The college is named after its founder and first principal David Yellin who established it in 1913 as part of the "War of the Languages" and the struggle to teach in Hebrew. The subsequent Principals were Ben-Zion Dinur (Dinaburg), Israel Mehlman, Avraham Even-Shoshan, Moshe Gil, Nissan Sheinin, Itai Zimran and Anna Russo. As of 2014 the institute's president is Prof. Zmira Mevarech.

In the early days studies were conducted in Hebrew with German as the second language. The first class started on 14 December 1913. Students comprised mainly boys from the age of 14. Admission included a health certificate and a "good behaviour" report card from an authority such as a rabbi or a school principal. Entrance exams in Bible, Talmud, Hebrew, Jewish history and general studies were conducted. A good command of German, Hebrew and Turkish (the latter being the language of the Ottoman rule) were required. Private teachers were offered to students with learning difficulties and monetary help was promised to poor families. The pupils were taught both high school and education studies in order to train them as teachers. After graduation they were expected to teach for two years wherever the administration placed them. Between 1913–1938 David Yellin headed the "Hebrew Teacher's Institute".

Although World War I broke out a year after its establishment, teaching and education continued despite the difficult conditions of the Old Yishuv.

The college, established in Beit HaKerem, greatly influenced the development and character of the neighbourhood. It attracted teachers and intellectuals to the area in addition to those who founded the neighbourhood. The students rented rooms in local homes and became part of the local atmosphere. In the summer their rooms were let to tourists from the coastal area and so it became a centre for summer vacations. For many years the main synagogue was located in the seminar.

During the 1929 Palestine Riots the residents of Beit HaKerem along with adjacent workers district Kiryat Moshe and Bayit Vegan, old and young, took refuge in the seminary's unfinished building. The people occupied all the rooms while the hall (eventually to become the gym) was used as a cow shed. Guards armed with rifles were stationed on the roof of the building and fired at the rioters from Dir Yassin, a village west of the wadi, who tried to infiltrate the area and reach the seminary building. The residents were blockaded in the building for a week until the danger passed.

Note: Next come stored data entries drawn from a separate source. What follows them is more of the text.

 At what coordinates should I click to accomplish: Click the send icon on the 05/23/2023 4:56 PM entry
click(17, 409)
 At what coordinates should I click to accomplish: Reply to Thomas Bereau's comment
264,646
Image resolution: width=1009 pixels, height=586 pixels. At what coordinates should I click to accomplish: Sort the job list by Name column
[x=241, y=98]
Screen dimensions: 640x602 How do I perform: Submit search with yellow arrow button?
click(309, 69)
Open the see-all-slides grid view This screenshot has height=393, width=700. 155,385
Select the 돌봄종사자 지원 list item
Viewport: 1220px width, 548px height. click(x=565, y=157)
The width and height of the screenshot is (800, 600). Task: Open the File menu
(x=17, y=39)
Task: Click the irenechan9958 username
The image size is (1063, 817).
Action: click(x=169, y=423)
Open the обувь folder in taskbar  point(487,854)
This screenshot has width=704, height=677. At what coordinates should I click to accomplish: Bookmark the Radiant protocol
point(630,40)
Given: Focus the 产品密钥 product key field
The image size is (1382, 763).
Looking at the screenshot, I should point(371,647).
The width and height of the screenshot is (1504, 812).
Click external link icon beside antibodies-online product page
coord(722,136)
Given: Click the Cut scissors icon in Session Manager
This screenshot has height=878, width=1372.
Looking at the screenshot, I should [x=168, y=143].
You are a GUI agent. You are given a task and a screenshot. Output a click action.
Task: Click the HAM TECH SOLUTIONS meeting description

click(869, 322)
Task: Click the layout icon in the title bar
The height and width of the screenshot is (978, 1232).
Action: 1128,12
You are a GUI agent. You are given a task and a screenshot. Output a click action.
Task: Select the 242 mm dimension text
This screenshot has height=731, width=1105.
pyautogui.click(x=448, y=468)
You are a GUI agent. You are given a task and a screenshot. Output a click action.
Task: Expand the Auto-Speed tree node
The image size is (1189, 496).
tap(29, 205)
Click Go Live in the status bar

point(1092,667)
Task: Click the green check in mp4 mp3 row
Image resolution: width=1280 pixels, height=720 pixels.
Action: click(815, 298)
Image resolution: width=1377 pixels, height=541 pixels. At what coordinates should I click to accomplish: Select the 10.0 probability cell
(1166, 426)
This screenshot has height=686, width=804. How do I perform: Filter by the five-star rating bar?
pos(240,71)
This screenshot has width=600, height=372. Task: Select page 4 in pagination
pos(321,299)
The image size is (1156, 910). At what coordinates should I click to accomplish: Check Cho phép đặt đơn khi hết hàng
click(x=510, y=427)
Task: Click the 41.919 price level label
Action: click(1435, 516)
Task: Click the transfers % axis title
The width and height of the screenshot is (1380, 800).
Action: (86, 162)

Today, the college awards a BEd degree and a teaching certificate in the following subjects: preschool education, elementary and high school education, special education, education for intellectual and developmental disabilities, informal education, open education, anthroposophical education. It offers master's degrees in education (M.Ed) and in the therapies: art therapy, music therapy, dance therapy, bibliotherapy, and in special education, teaching and learning, library and information science.